Department of Population Medicine, Harvard Medical School and Harvard Pilgrim Health Care Institute, Boston, USA.
Int J Health Geogr. 2010 Dec 17;9:61. doi: 10.1186/1476-072X-9-61.
The spatial and space-time scan statistics are commonly applied for the detection of geographical disease clusters. Monte Carlo hypothesis testing is typically used to test whether the geographical clusters are statistically significant as there is no known way to calculate the null distribution analytically. In Monte Carlo hypothesis testing, simulated random data are generated multiple times under the null hypothesis, and the p-value is r/(R + 1), where R is the number of simulated random replicates of the data and r is the rank of the test statistic from the real data compared to the same test statistics calculated from each of the random data sets. A drawback to this powerful technique is that each additional digit of p-value precision requires ten times as many replicated datasets, and the additional processing can lead to excessive run times.

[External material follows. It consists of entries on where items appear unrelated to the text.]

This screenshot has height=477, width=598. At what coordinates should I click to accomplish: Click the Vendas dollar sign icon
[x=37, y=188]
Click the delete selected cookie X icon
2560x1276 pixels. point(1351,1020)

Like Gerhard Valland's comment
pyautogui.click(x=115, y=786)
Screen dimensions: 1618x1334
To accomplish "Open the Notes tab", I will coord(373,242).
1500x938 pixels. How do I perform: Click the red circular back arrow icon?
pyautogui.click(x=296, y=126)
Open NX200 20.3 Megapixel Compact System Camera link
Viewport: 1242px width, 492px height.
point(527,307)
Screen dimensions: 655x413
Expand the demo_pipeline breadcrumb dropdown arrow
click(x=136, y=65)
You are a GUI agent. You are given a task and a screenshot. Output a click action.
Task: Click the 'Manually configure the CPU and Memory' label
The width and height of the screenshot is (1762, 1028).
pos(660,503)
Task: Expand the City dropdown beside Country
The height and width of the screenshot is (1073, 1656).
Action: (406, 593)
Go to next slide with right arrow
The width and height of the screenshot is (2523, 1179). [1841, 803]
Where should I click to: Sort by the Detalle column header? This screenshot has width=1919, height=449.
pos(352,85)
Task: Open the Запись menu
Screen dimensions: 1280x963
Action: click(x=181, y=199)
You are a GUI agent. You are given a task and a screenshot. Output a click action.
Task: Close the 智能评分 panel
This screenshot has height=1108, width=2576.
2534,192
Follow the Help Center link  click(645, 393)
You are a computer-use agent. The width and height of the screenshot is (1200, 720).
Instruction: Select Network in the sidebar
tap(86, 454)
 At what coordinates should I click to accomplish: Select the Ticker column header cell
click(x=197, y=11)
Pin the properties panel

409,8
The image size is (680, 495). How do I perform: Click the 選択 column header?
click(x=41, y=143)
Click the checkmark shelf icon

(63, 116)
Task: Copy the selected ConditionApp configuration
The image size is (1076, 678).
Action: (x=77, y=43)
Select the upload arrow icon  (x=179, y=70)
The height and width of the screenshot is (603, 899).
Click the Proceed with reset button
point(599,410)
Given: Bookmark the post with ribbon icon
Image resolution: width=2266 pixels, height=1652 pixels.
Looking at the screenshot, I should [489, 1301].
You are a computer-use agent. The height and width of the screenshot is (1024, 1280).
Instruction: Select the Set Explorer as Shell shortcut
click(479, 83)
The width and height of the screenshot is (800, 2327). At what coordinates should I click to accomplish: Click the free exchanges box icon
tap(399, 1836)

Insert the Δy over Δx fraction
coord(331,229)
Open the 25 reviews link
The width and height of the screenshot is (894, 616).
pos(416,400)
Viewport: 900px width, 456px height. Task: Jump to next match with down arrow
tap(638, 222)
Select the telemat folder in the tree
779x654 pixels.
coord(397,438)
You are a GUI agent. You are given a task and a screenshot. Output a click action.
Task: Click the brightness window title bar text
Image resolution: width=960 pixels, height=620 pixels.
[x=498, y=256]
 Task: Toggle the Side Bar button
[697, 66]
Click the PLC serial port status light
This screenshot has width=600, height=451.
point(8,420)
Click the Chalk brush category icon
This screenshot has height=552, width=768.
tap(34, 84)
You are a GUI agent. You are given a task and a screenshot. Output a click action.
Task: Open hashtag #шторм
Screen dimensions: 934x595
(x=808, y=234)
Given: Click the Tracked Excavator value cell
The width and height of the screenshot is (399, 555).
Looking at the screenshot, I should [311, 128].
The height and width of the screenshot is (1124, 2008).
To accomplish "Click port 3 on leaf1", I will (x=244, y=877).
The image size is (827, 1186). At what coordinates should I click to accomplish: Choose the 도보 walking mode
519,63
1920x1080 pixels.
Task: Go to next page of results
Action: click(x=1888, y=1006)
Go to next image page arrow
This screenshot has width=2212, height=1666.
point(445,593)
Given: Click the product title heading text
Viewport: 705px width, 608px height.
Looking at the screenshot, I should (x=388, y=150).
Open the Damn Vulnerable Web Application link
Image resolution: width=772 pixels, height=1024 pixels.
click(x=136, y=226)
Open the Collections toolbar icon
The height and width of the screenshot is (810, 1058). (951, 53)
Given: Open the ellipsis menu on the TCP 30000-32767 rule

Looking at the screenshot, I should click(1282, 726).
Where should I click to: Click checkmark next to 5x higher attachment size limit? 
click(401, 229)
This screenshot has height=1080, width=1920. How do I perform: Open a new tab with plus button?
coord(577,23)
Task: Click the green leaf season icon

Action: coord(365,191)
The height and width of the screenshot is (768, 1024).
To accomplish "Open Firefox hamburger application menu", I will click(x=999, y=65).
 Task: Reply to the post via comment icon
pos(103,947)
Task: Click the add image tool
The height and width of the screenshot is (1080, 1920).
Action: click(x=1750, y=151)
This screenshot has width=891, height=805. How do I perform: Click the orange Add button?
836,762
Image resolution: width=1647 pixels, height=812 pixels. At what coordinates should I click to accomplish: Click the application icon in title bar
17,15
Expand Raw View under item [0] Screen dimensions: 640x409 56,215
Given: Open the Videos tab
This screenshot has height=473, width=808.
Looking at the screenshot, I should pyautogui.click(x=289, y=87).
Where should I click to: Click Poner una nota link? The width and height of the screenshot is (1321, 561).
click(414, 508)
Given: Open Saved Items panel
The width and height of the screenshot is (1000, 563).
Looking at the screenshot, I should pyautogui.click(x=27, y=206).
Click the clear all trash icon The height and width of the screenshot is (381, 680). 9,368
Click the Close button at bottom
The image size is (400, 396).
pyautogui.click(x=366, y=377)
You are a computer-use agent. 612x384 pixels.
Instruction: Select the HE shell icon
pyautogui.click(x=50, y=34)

We propose a new method for obtaining more precise p-values with a given number of replicates. The collection of test statistics from the random replicates is used to estimate the true distribution of the test statistic under the null hypothesis by fitting a continuous distribution to these observations. The choice of distribution is critical, and for the spatial and space-time scan statistics, the extreme value Gumbel distribution performs very well while the gamma, normal and lognormal distributions perform poorly. From the fitted Gumbel distribution, we show that it is possible to estimate the analytical p-value with great precision even when the test statistic is far out in the tail beyond any of the test statistics observed in the simulated replicates. In addition, Gumbel-based rejection probabilities have smaller variability than Monte Carlo-based rejection probabilities, suggesting that the proposed approach may result in greater power than the true Monte Carlo hypothesis test for a given number of replicates.
For large data sets, it is often advantageous to replace computer intensive Monte Carlo hypothesis testing with this new method of fitting a Gumbel distribution to random data sets generated under the null, in order to reduce computation time and obtain much more precise p-values and slightly higher statistical power.
空间和时空扫描统计通常用于检测地理疾病集群。由于无法从理论上计算零假设分布,通常采用蒙特卡罗假设检验来检验地理集群是否具有统计学意义。在蒙特卡罗假设检验中,根据零假设多次生成模拟随机数据,p 值为 r/(R+1),其中 R 是数据模拟随机重复的次数,r 是真实数据与每个随机数据集计算的相同检验统计量相比的检验统计量的秩。这种强大技术的一个缺点是,p 值精度的每增加一位需要增加十倍的重复数据集,并且额外的处理可能会导致运行时间过长。
我们提出了一种在给定重复次数的情况下获得更精确 p 值的新方法。从随机重复中收集检验统计量,通过拟合连续分布来估计零假设下检验统计量的真实分布。分布的选择至关重要,对于空间和时空扫描统计,极值 Gumbel 分布表现非常好,而伽马、正态和对数正态分布表现不佳。从拟合的 Gumbel 分布中,我们可以看到,即使检验统计量远远超出了模拟重复中观察到的任何检验统计量的尾部,也可以非常精确地估计分析 p 值。此外,基于 Gumbel 的拒绝概率比基于蒙特卡罗的拒绝概率具有更小的可变性,这表明与给定数量的重复相比,该方法可能会导致更大的功效。
对于大型数据集,用这种新方法代替计算密集型的蒙特卡罗假设检验是有利的,即用拟合零假设下生成的随机数据集的 Gumbel 分布来代替,以减少计算时间并获得更精确的 p 值和略高的统计功效。